Country	Status	Recruitment Start
Austria	Recruiting	01.06.2025
Belgium	Recruiting	01.06.2025
Bulgaria	Recruiting	01.06.2025
Denmark	Recruiting	01.06.2025
Estonia	Recruiting	01.06.2025
France	Recruiting	01.06.2025
Germany	Recruiting	01.06.2025
Hungary	Recruiting	01.06.2025
Italy	Recruiting	01.06.2025
Latvia	Recruiting	01.06.2025
Lithuania	Recruiting	01.06.2025
Poland	Recruiting	01.06.2025
Romania	Recruiting	01.06.2025
Slovakia	Recruiting	01.06.2025
Spain	Recruiting	01.06.2025
Sweden	Recruiting	01.06.2025

Trial locations

Investigated drugs:

Debio 4126
This is a new formulation of octreotide that lasts for 12 weeks. It is being studied for treating acromegaly, a condition where the body produces too much growth hormone. This medication belongs to a class of drugs called somatostatin analogs, which help control hormone levels in the body.
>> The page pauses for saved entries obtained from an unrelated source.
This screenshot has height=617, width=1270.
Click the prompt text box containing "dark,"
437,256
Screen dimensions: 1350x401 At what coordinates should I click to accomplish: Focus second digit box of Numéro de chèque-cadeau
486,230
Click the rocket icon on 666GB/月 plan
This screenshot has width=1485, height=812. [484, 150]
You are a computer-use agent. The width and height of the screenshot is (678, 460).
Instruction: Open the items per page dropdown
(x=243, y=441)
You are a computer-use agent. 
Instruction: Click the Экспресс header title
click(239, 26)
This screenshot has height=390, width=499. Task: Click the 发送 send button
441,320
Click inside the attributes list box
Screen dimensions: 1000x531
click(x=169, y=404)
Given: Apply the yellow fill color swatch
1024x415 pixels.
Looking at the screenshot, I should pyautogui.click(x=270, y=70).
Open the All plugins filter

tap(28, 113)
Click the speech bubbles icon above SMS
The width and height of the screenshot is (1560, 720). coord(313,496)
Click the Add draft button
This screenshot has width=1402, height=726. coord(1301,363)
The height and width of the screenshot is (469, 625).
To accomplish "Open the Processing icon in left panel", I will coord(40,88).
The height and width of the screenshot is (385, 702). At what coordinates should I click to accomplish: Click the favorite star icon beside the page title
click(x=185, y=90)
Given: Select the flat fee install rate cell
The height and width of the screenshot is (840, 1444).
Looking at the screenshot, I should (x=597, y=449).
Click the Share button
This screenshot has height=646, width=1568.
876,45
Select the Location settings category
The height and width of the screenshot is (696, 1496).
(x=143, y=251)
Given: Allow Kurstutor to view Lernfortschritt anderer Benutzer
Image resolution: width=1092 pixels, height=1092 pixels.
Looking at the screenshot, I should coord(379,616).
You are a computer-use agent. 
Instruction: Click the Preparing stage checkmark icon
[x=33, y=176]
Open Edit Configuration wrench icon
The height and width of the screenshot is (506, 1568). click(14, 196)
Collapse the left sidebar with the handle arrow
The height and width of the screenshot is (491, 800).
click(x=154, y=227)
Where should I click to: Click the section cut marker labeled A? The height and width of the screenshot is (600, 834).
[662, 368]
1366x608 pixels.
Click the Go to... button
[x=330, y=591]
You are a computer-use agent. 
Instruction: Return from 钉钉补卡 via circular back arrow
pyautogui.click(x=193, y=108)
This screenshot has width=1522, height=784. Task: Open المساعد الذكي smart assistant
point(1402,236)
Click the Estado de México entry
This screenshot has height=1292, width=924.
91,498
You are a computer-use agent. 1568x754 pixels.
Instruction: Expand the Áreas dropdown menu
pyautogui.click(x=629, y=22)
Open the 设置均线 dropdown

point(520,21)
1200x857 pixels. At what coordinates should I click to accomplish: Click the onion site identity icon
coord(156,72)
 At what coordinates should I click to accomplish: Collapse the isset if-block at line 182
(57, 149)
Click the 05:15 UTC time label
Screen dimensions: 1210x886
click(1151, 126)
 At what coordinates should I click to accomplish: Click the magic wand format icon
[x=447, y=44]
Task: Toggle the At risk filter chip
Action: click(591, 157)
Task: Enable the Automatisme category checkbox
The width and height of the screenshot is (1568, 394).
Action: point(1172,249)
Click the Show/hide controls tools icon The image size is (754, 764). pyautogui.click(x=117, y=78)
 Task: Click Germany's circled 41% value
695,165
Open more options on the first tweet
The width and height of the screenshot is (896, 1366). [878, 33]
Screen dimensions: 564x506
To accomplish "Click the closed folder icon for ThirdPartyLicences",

The medication is designed to maintain normal levels of insulin-like growth factor 1 (IGF-1) in patients who have previously been treated with similar medications.

Octreotide
This is a well-established medication used to treat acromegaly. It belongs to the somatostatin analog class of medications that help regulate hormone production in the body. It works by reducing the levels of certain hormones, including growth hormone, that are elevated in people with acromegaly.

Investigated diseases:

Acromegaly

Acromegaly – A hormonal disorder that develops when the pituitary gland produces too much growth hormone during adulthood. The condition causes gradual enlargement of body tissues, including hands, feet, facial features, and internal organs. The excessive growth hormone production is usually caused by a benign tumor in the pituitary gland. People with acromegaly may notice gradual changes in their appearance, including larger nose, lips, tongue, and wider-spaced teeth. The condition typically develops slowly over many years, with symptoms appearing so gradually that they often go unnoticed for a long time.

Trial ID:

2024-516616-24-00

Protocol code:

Debio 4126-301

Trial Phase:

Therapeutic confirmatory (Phase III)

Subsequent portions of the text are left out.